Exercise requirements — Quote exactly and only this range of lines in the data below: the line that holds "Expand the Group By dropdown arrow" to the line that holds "Enable the green", both included.

Provided information —
※ ※ ※
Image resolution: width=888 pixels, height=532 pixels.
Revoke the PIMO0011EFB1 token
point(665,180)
※ ※ ※
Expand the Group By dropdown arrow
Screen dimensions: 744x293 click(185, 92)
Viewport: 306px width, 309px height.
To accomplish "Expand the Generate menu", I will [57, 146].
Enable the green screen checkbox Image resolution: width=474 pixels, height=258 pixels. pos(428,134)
※ ※ ※
Reply to the task —
Expand the Group By dropdown arrow
Screen dimensions: 744x293 click(185, 92)
Viewport: 306px width, 309px height.
To accomplish "Expand the Generate menu", I will [57, 146].
Enable the green screen checkbox Image resolution: width=474 pixels, height=258 pixels. pos(428,134)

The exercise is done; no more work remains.